An ancient, buffalo-sized rodent may have used its immense front teeth for more than chomping through vegetation, a new study has found. After analyzing the animal’s skull, scientists found that its teeth may have been employed like an elephant’s tusks, helping it dig around in the ground and fight off predators. And you thought the rodents lurking in the sewers were scary.
Josephoartigasia monesi is the largest known rodent to have lived on Earth. This beast weighed up to 1,000 kilograms (2,205 lbs), maybe even more, and measured some 1.5 meters (5 ft) in height and 3 meters (10 ft) in length, making it roughly the size of a buffalo or bison. It lived in South America around 3 billion years ago during the Pliocene to early Pleistocene, likely dwelling in estuarine environments or around streams in forest areas, spending its time gnawing away at aquatic plants. Although some have described the species as a giant rat, this herbivore was actually more closely related to guinea pigs or porcupines.

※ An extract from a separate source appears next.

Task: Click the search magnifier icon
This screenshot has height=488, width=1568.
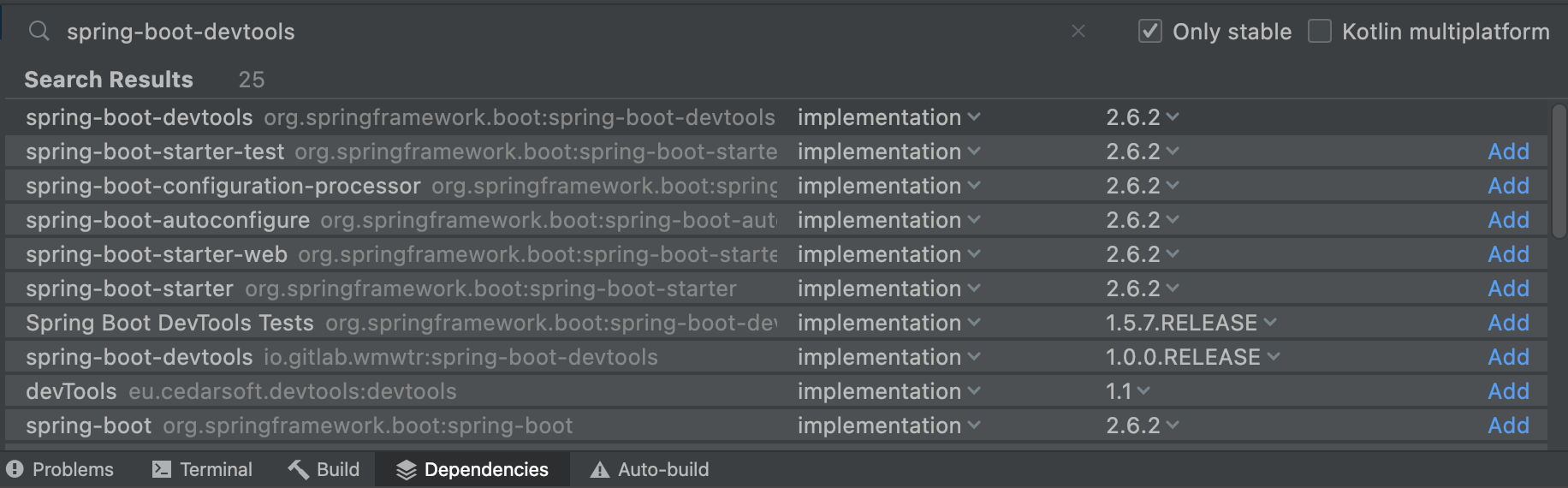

J. monesi is only known from one fossil, an almost complete skull discovered in Uruguay back in 1987. The specimen remained in the hands of a fossil collector for many years until it was donated to Uruguay’s National History and Anthropology Museum more than two decades ago, where it remained unnoticed in a box until finally being scientifically described in 2008. Now, scientists have revisited the specimen in order to investigate this giant rodent’s chomping abilities.

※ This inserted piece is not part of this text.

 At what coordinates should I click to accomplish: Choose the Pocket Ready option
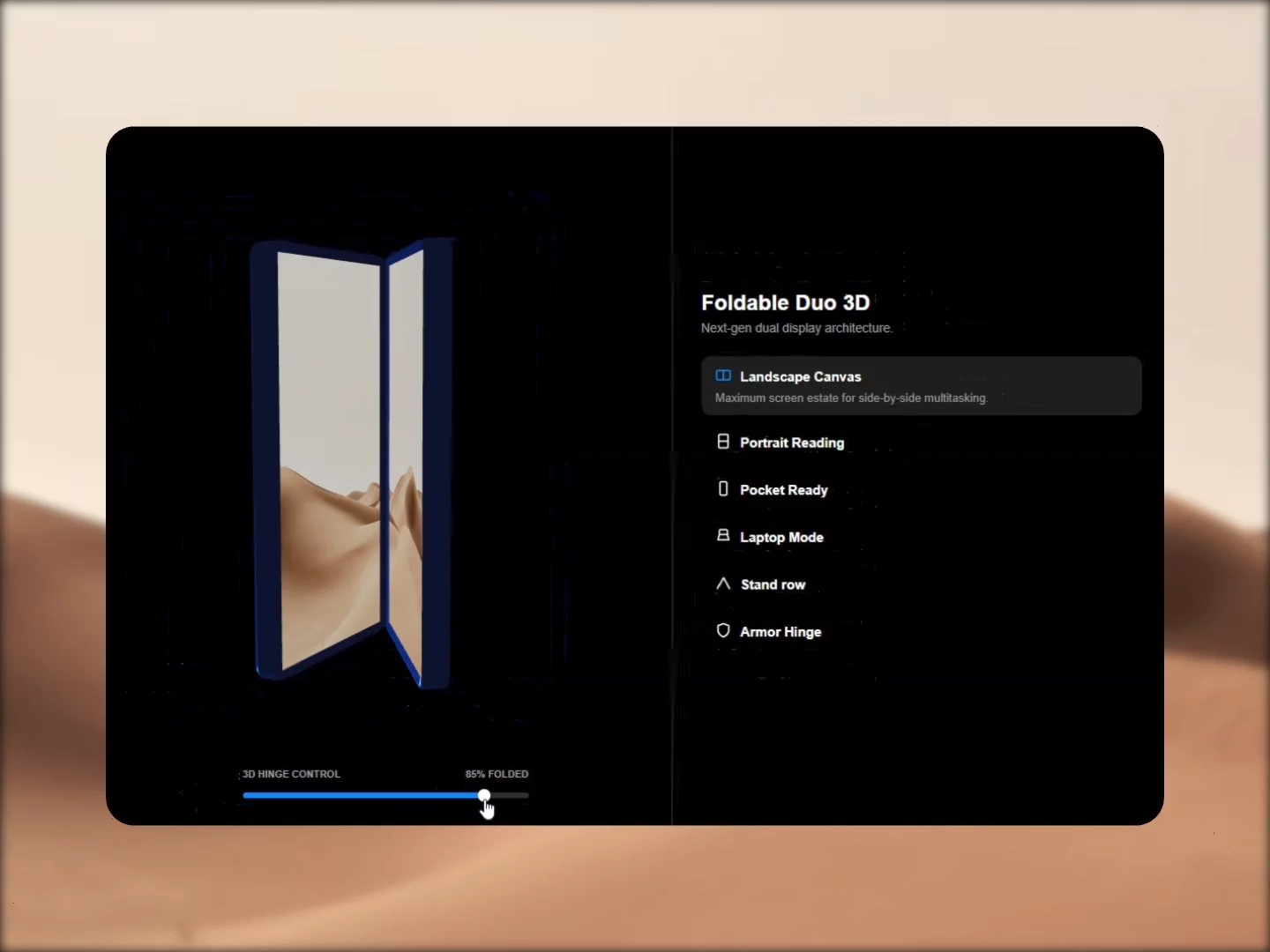[x=783, y=490]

As described in the Journal of Anatomy, scientists from the University of York and The Hull York Medical School started off by CT scanning the fossil, which was used to create a detailed computer model of the skull. Then, the scientists reconstructed its missing lower jaw using a scaled-up version of the jaw from a close modern-day relative, the chinchilla.
Next, they employed a computational technique used in engineering called finite element analysis which calculates stresses and strains in a particular object. This revealed that at the rear of the jaw, the animal had a bite force of more than 4,000 Newtons, which is around three times greater than those of medium-sized crocodiles. At the front of the jaw, however, the rodent had a bite force of around 1,400 Newtons, which is similar to that of a modern-day tiger. Furthermore, they estimate that its massive incisors would have actually been able to withstand almost three times that force.
Taking these data into consideration, the researchers suggest that the front teeth likely played many more roles than just biting through vegetation. They think that the animal probably used them for activities that required extra muscles, for example those in the neck for digging around in the ground for food, or defending itself against predators, just like modern-day elephants use their tusks.